Section 5. Qualifications. Directors need not be residents of the State of Iowa, nor officers in the Foundation; but must meet the qualifications specified in the Articles of Incorporation.

Section 6. Regular Meetings. The Board of Directors may establish times and places for such regular meetings as they feel are needed. The times and places for these meetings shall be determined by the members of the Board of Directors.

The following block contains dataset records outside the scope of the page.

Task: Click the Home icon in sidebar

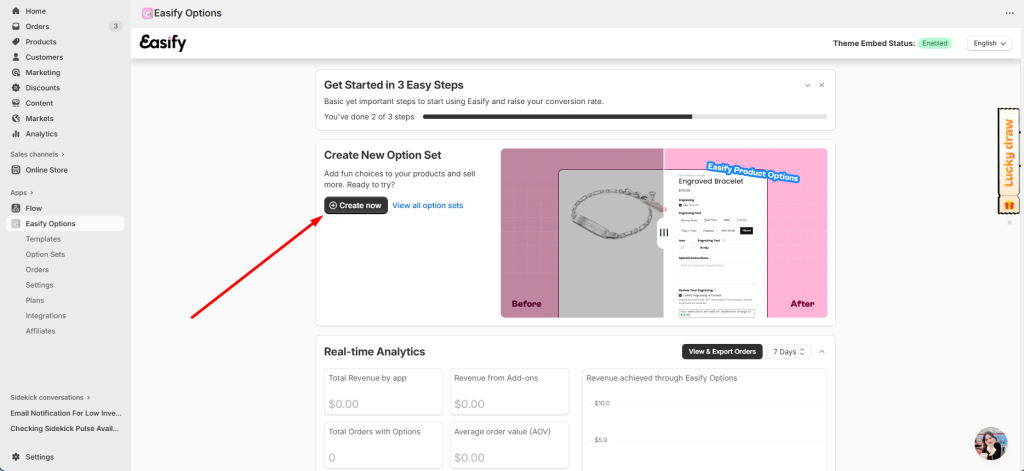Action: click(x=16, y=11)
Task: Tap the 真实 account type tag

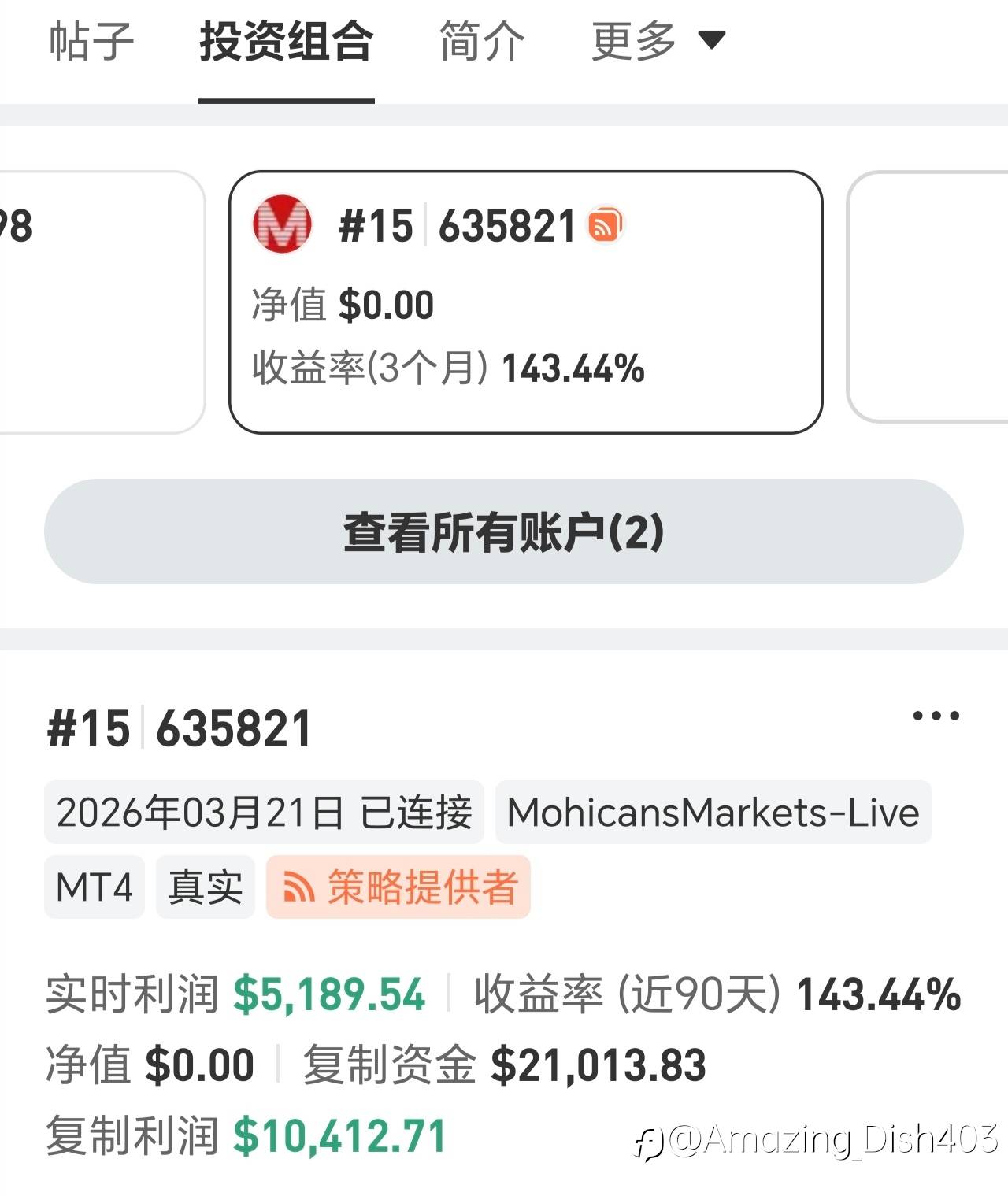Action: coord(206,887)
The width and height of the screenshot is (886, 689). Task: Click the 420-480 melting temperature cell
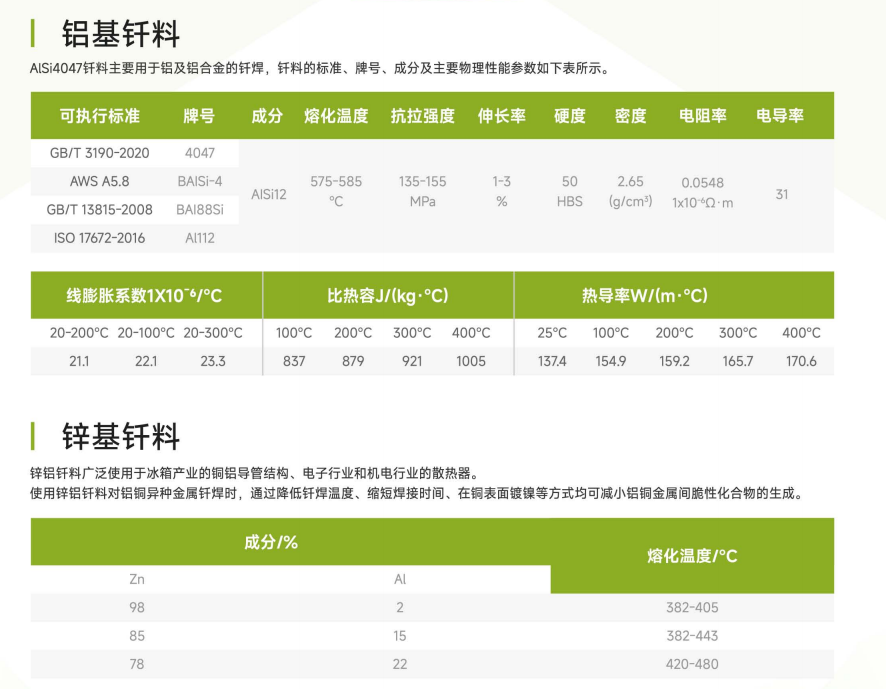click(x=692, y=664)
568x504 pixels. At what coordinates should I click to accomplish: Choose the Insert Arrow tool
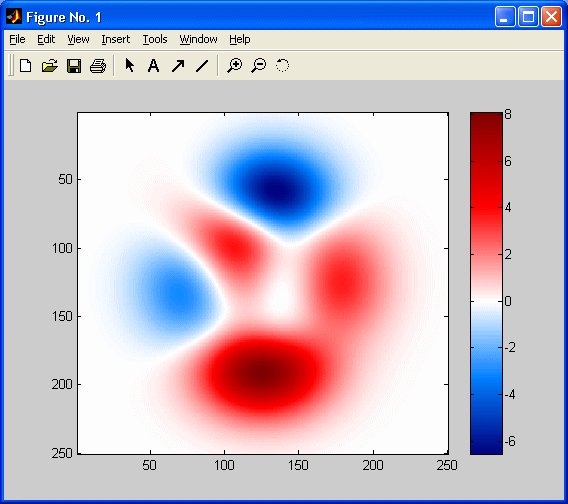pyautogui.click(x=178, y=66)
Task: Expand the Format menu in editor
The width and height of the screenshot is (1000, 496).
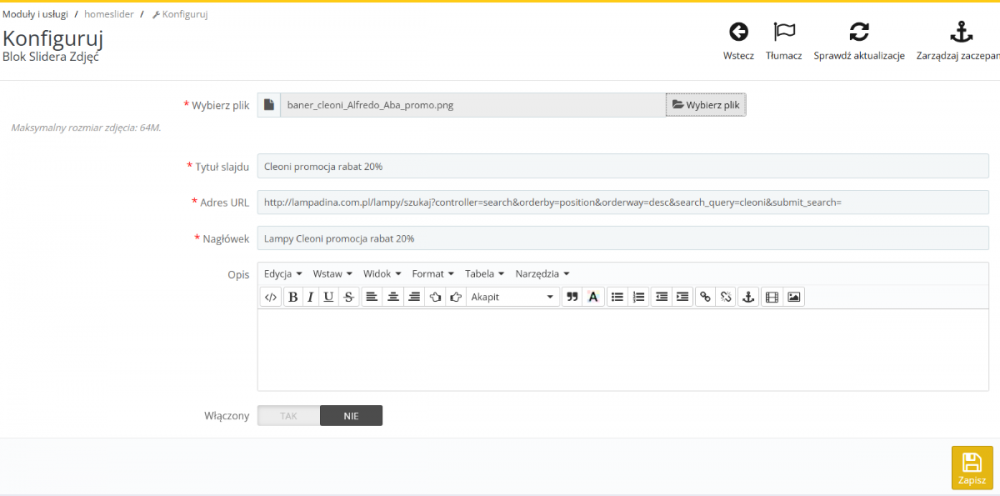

Section 7. Special Meetings. Special meetings of the Board of Directors may be called by or at the request of the President, or in his absence, the Vice Presiident, or any Director. The person or persons authorized to call such meetings of the Board of Directors may fix the place within or without the State of Iowa for any special meeting called by them; and if no other place is fixed the place of the meeting shall be the principal office of the Foundation in the State of Iowa. All notices of special meetings shall state the purpose thereof.

Section 8. Quorum. A majority of the members of the Board shall constitute a quorum for the transaction of business at any meeting of the Board of Directors, but if less than a majority is present at a meeting, a majority of Directors present may adjourn the meeting from time to time without further notice.

Section 9. Manner of Acting. The act of the majority of the Directors present at a meeting at which a quorum is present shall be the act of the Board of Directors, except in those matters which require a unanimous vote of all Directors.

Section 10. Vacancies. Any vacancy occurring in the Board of Directors may be filled by appointment made by the remaining Directors at any regular or special meeting of the Board of Directors.

Section 11. Executive Committee. The Directors may by resolution appoint two or more members of the Board as an executive committee to manage the affairs of the Foundation during the interim between meetings of the Board.

Article III
Officers

Section 1. Number. The officers of the Foundation shall be a President, a Vice President, a Secretary, and a Treasurer. One person may hold more than one office of the Foundation, except those of the President and Vice President. Officers need not be Directors.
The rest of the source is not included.